### Problème posé 1
Dans l'extrait sur la dette publique, à quel taux l'édit de 1715 abaissait-il l'intérêt des rentes constituées ?
### Problème posé 2
Traduisez en anglais cette phrase de l'extrait sur la dette publique : « Disons tout de suite que la réduction des taux d'intérêts n'est pas du tout de l'essence du Crédit Social. »

### Extrait choisi
· · · · · · ·

Dans les autres provinces, si un gouvernement fait face à des échéances, il le fait en empruntant une somme au moins aussi grosse, puisque sa dette ne diminue pas, et qu'elle augmente au contraire.

Disons qu'on serait mal inspiré, sous le système actuel, de demander à un gouvernement de rem­bourser tout ce qu'il doit. C'est collectivement im­possible. Impossible, puisque :

    1. Tout argent en circulation est venu en circula­tion sous forme de dette ;

    2. Tout argent mis en circulation a créé une obli­gation de rembourser plus que l'argent mis en circulation.

Avec tout l'argent en circulation, employé jus­qu'au dernier sou pour rembourser la dette publi­que, il vous resterait encore à payer plus que vous auriez remboursé. Où prendriez-vous l'argent, quand il n'en resterait plus, à moins d'emprunter encore de ceux qui tiennent la source et de réaug­menter la dette d'autant ?

L'intérêt sur la dette publique

Mais c'est sans doute de l'intérêt sur la dette publique, et non de la dette elle-même, que veut parler Édouard Lacroix. On lui pardonnera ses imprécisions, puisqu'il n'a pas étudié la chose qu'il condamne quand même.

En 1936, en effet, le gouvernement de l'Alberta décidait de couper en deux le taux d'intérêt sur les obligations de la Province. D'où un cri de rage dans certains milieux et les appels aux quatre Évangiles pour condamner Aberhart au supplice éternel. Pouvait-on commettre pareil crime ? Que les intérêts humains soient oubliés, piétinés, cela se supporte, nos gouvernants de toutes couleurs l'ont supporté pendant dix années sans en perdre une nuit de sommeil. Mais les intérêts de l'argent ? Y toucher, c'est mettre l'univers en émoi !

Disons tout de suite que la réduction des taux d'intérêts n'est pas du tout de l'essence du Crédit Social. On peut très bien établir un régime crédi­tiste tout en continuant à servir les intérêts signés, jusqu'au jour de l'échéance de l'obligation, alors qu'on la rembourse en donnant tout bonnement au créancier le droit à une somme équivalente des produits du pays. C'est tout le sens de l'argent après tout, et le pays est capable de produire assez pour racheter ainsi toutes ses émissions d'obliga­tions l'une après l'autre. Mais le pays créditiste se garderait bien d'en signer d'autres.

La réduction des taux d'intérêts par décision d'un gouvernement n'est pas non plus chose nou­velle dans l'histoire. Aberhart ne l'a pas inventée. À titre d'exemple déjà ancien, on pourrait citer l'édit de 1715, en France, sous la régence du duc Philippe d'Orléans, abaissant à 4 pour cent l'intérêt de toutes les rentes constituées dans les quinze années précédentes, On le fit même avec un accom­pagnement d'ironie à l'égard des perdants :

"Nous ne doutons pas, disait l'édit, que les propriétaires de rentes n'aient compté eux-mêmes sur la réduction que nous voulons faire parce que le taux a dû leur en paraître excessif."

· · · · · · ·

### Données enregistrées
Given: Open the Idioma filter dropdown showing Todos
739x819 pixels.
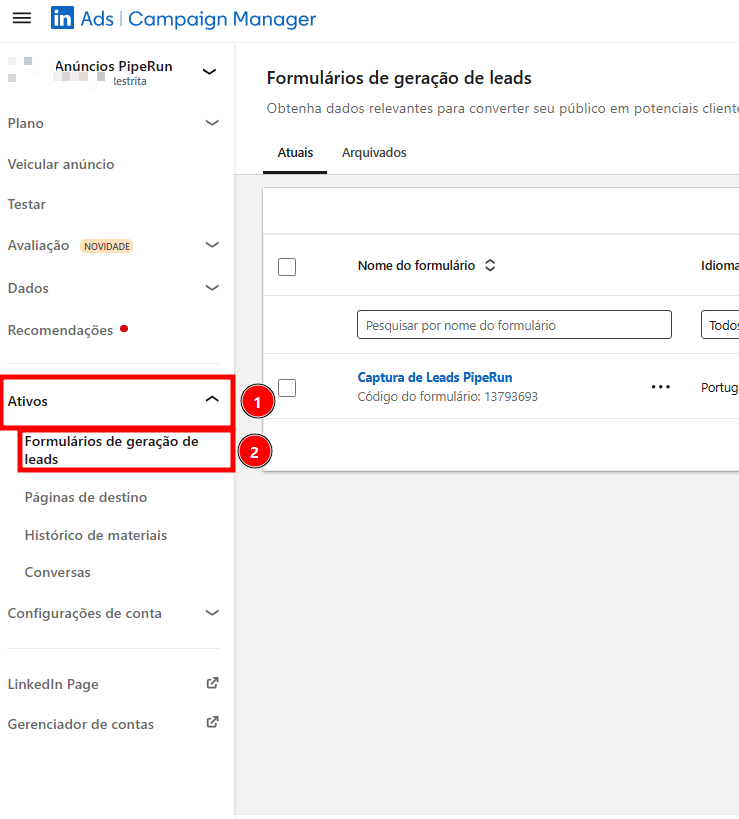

· · · · · · ·

### Réponse attendue 1
À 4 pour cent.

### Réponse attendue 2
Let us say right away that reducing interest rates is not at all of the essence of Social Credit.